(TASK BRIEF)
A verbatim copy is needed of the lines below from the one containing "Open the leftmost device dropdown arrow" up to and including the one containing "This screenshot has", excluding pictures.
━━ LISTED RECORDS
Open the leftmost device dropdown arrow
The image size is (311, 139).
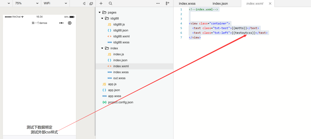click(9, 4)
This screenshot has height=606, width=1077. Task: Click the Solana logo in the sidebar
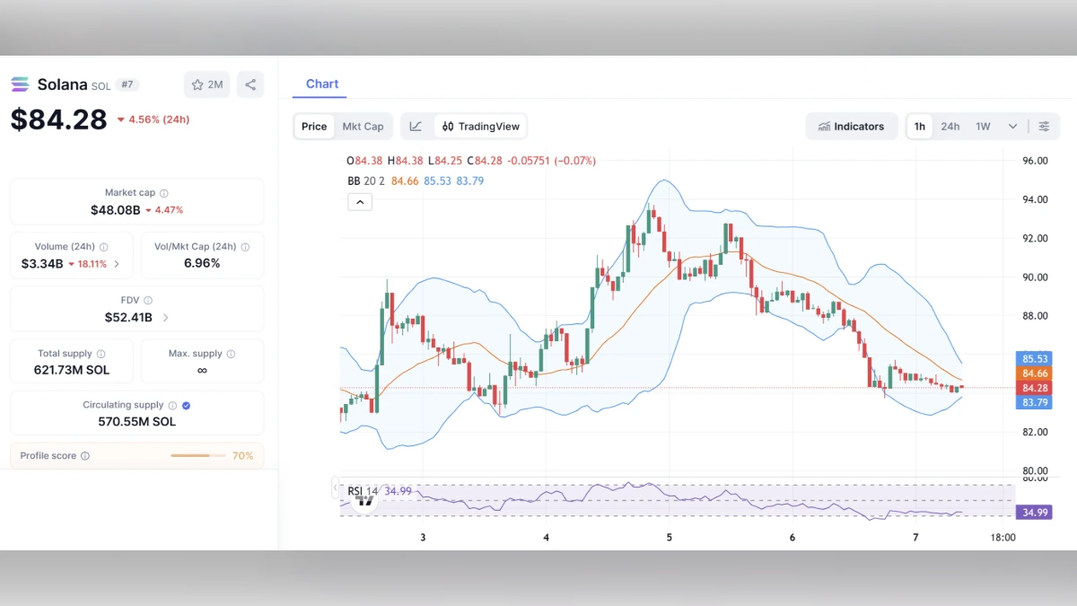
━━━━
━━ LISTED RECORDS
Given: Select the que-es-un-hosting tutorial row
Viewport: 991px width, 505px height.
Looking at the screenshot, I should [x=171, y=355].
━━━━
━━ LISTED RECORDS
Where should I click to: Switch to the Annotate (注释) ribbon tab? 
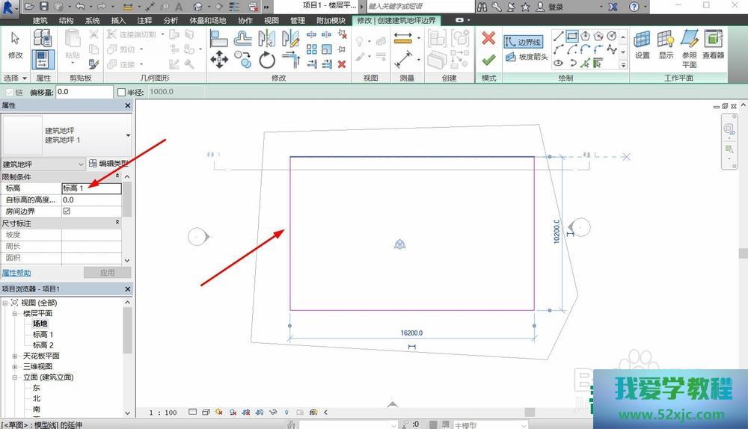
━━━━
(TASK SOLUTION)
Open the leftmost device dropdown arrow
The image size is (311, 139).
click(9, 4)
This screenshot has height=606, width=1077. Task: Click the Solana logo in the sidebar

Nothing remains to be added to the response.